TRENTON – It seems like in each successive week, more and more evidence is unveiled that the Jersey Comeback, if it exists, is a very slow one.
Probably the biggest repudiation this week came from S&P, which on Tuesday said it was downgrading the state’s credit rating from “stable” to “negative.”
That less than flattering news was coupled with Thursday’s job numbers report from the state Labor Department, which reported that the unemployment rate actually increased despite adding 5,300 jobs.
The administration termed the development, which has been going on for months, as “inexplicable.”
However, Senate President Steve Sweeney termed it as “sad,” adding that it’s time to adopt more job growth policies. He also called for raising the minimum wage, saying it will increase the quality of life for every resident, not just poor people.
The administration fought back, decrying the methodology used in the jobless reporting, and highlighting the fact credit reporting agencies still gave a thumbs-up to New Jersey.
S&P affirmed the state’s AA- credit rating, and so did Moody’s Investor Service and Fitch Ratings, the other major ratings agencies.

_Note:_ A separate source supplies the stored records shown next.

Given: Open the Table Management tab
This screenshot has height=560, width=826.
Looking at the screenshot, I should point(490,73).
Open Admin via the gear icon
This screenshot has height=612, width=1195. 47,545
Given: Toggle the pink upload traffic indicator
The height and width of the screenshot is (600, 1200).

In other financial news, the Treasury Department reported this week that revenue projections are about 5 percent off earlier estimations.

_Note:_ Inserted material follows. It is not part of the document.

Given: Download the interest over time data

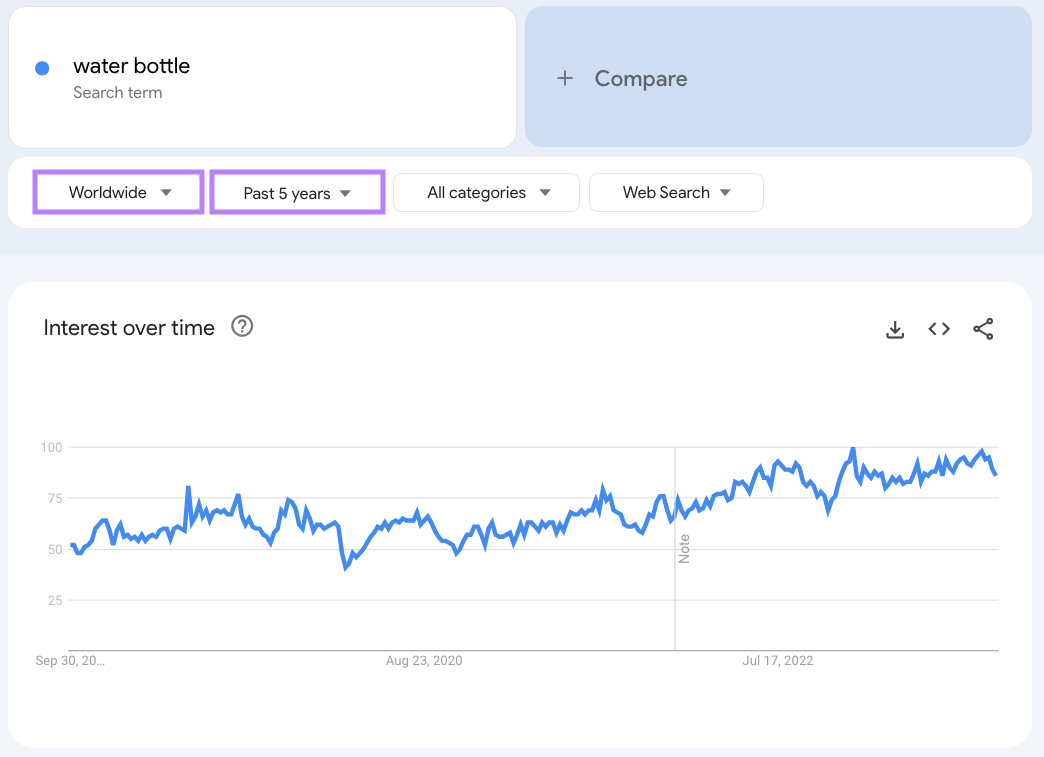Looking at the screenshot, I should pyautogui.click(x=895, y=328).
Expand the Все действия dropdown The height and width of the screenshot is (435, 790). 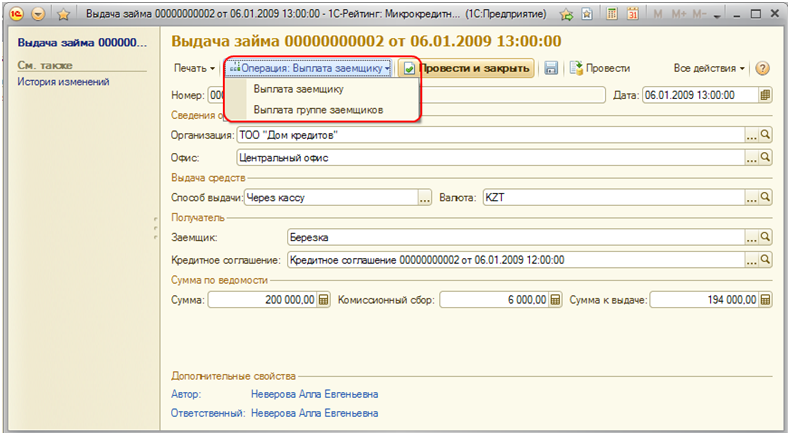pos(709,69)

The Office of Legislative Services said that going forward, the state need revenue growth of 8.2 percent to make up for an estimated $254 million shortfall.
Workplace and student privacy issues were tackled by the Senate Labor Committee, however business groups bemoaned the proposals.
The bills would prevent workers from being required to hand over passwords for social media accounts.
But business advocates said the measures go too far. The aspect of the bills that give the workers or students an opportunity to sue would result in high legal costs for employers, regardless of whether they committed a violation or not, the business community said.
A bill that would tighten up what are acceptable exemptions from mandatory student immunizations was approved by the Senate Health Committee by a vote of 6-2.
The bill, S1759, would provide statutory clarification for the state policy that governs exemptions.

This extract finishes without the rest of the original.